What’s the difference? There are many:
 
  1. Amateurs stop when they achieve something. Professionals understand that the initial achievement is just the beginning.
  2. Amateurs have a goal. Professionals have a process.
  3. Amateurs see feedback and coaching as someone criticizing them as a person. Professionals know they have weak spots and seek out thoughtful criticism.
  4. Amateurs value isolated performance. Professionals value consistency. 
  5. Amateurs give up at the first sign of trouble and assume they’re failures. Professionals see failure as part of the path to growth and mastery.
  6. Amateurs don’t have any idea what improves the odds of achieving good outcomes. Professionals do.
  7. Amateurs think knowledge is power. Professionals pass on wisdom and advice.
  8. Amateurs focus on being right. Professionals focus on getting the best outcome.
  9. Amateurs think good outcomes are the result of their brilliance. Professionals understand when good outcomes are the result of luck.
  10. Amateurs focus on the short term.
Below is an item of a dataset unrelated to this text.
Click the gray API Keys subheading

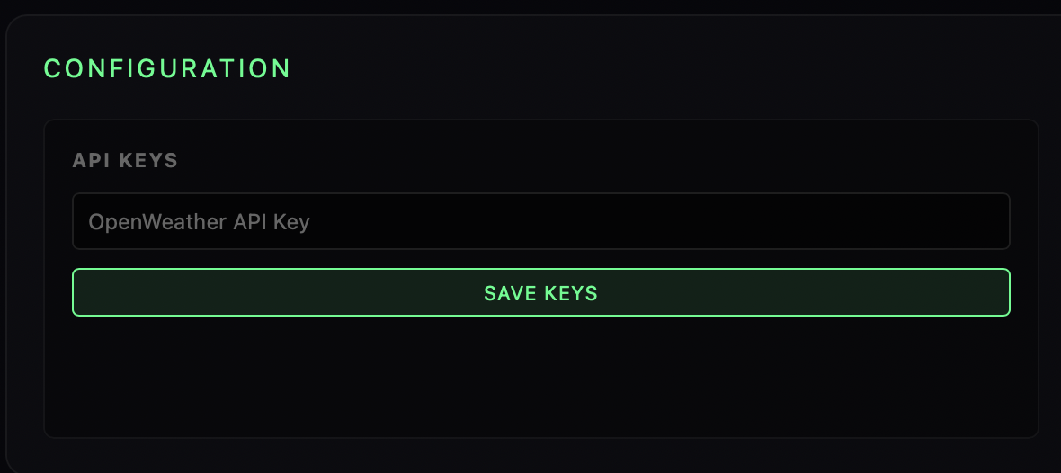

Professionals focus on the long term.
  11. Amateurs focus on tearing other people down. Professionals focus on making everyone better.
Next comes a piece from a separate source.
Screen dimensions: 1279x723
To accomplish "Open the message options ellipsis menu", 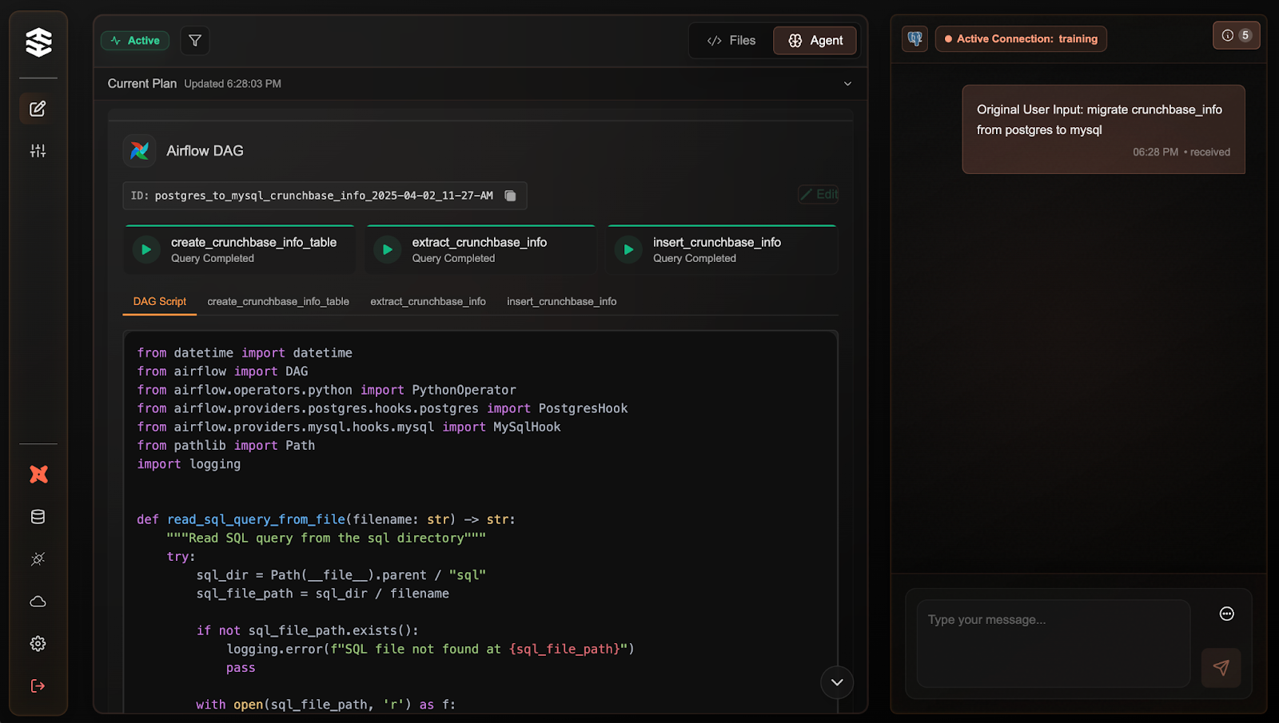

  12. Amateurs make decisions in committees so there is no one person responsible if things go wrong. Professionals make decisions as individuals and accept responsibility.
  13. Amateurs blame others. Professionals accept responsibility.
  14. Amateurs go faster. Professionals go further.
  15. Amateurs go with the first idea that comes into their head. Professionals realize the first idea is rarely the best idea.
  16. Amateurs think in absolutes. Professionals think in probabilities.
  17. Amateurs think disagreements are threats. Professionals see them as an opportunity to learn.
  18. Amateurs believe that the world should work the way they want it to. Professionals realize that they have to work with the world as they find it. 
  19. Amateurs are scared — scared to be vulnerable and honest with themselves. Professionals feel like they are capable of handling almost anything.
I found responses to my book “Clueless” fascinating in this regard. I was pleasantly surprised with the enthusiastic responses from a number of fund managers, investment advisers, and investment writers and academics
 
There were a smaller number of negative responses from “investment professionals” than I expected, yet they were predictable. The underlying tone tended to be “how dare you!” or “angry from Canary Wharf”. Their amateurism is caught by 3, 7, 8, 9, 11, 13, 17, 18, 19. Hmmm. Quite a list.
 
For the avoidance of doubt, if you believe I succumb to any of those traits please do let me know – the “Brian on the couch” feature in the monthly teleconferences is getting quite a following – at my expense!
 
Food for thought
 
No blueprint there, but lots of ideas for you to consider.
 
What’s holding you back?
 
Whether you are a hugely experienced investor or just starting out – with large sums or small – achieving the right mental approach is vital to your success.  But it does require some honesty on your part about the way you are now.   Tick off two of the attributes above which are holding you back. 
 
Don’t beat yourself up – just be honest.  Because the rewards for getting this right are considerable, as you have seen throughout FundExpert, our long term research, and the Dynamic Portfolios which we update month after month.
 
* For the avoidance of doubt that does NOT mean ignoring markets.  The most important task over shorter periods is always protecting your capital.  Make sure you have a clear plan in place now for how you will respond in the event of sharp market falls. Say of 10% or more.  Have this documented, and try and keep it simple.
 
NOTE: Thank you to FarnhamStreetBlog.com for these and other ideas encouraging better thinking and decision-making.